抜粋文:

:::

このサイトでは、昭和戦前期に発行された『山陵宝典』という御陵印専用の御朱印帳?に捺された御陵印を紹介しています。旧印ならではのデザインを楽しんでいただければ幸いです。
『山陵宝典』について
大きさ:18×12cm 折本 ケース付き
昭和13年6月15日発行
昭和14年9月15日3版発行
発行所:松林堂(京都市下京区)
天皇陵参拝の記念として捺される陵印を収集する目的で発行された集印帳です。神代三陵と神武天皇から大正天皇の陵墓94ヶ所の写真と概要が記されています。
全ての陵墓の陵印が捺されており、参拝した日付を見ると主に昭和14年と15年に集印されたことが分かります。
しかし、淳仁天皇の淡路陵には昭和53年の日付が見られ、巻末の白紙の部分には昭和天皇陵の陵印も捺されているので、旧蔵者は戦後になっても集印を続けられたようです。
天皇陵巡拝の賑わい
この集印帳が3版まで版を重ねていることからも分かるように、昭和戦前期には天皇陵を巡拝することが流行ったようです。
この集印帳のケースの裏面に商品の宣伝文句が書かれていますが、山陵巡拝の一端が知れて興味深いのでここに全文を引用しておきます。なお、句読点を加えて読みやすくしてあります。

:::

一覧:
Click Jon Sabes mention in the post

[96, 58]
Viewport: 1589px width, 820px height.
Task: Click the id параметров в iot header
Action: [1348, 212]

:::

作業内容:
• 1. 抜粋文によると、『山陵宝典』の発行所はどこか。
• 2. 抜粋文の「このサイトでは、昭和戦前期に」から「集印されたことが分かります。」までを、「昭和14年」を「昭和十四年」に入れ替えて書き直してください。
記録は抜粋文とは関係がありません。

作業の出力:
• 1. 京都市下京区の松林堂。

• 2.
このサイトでは、昭和戦前期に発行された『山陵宝典』という御陵印専用の御朱印帳?に捺された御陵印を紹介しています。旧印ならではのデザインを楽しんでいただければ幸いです。
『山陵宝典』について
大きさ:18×12cm 折本 ケース付き
昭和13年6月15日発行
昭和十四年9月15日3版発行
発行所:松林堂(京都市下京区)
天皇陵参拝の記念として捺される陵印を収集する目的で発行された集印帳です。神代三陵と神武天皇から大正天皇の陵墓94ヶ所の写真と概要が記されています。
全ての陵墓の陵印が捺されており、参拝した日付を見ると主に昭和十四年と15年に集印されたことが分かります。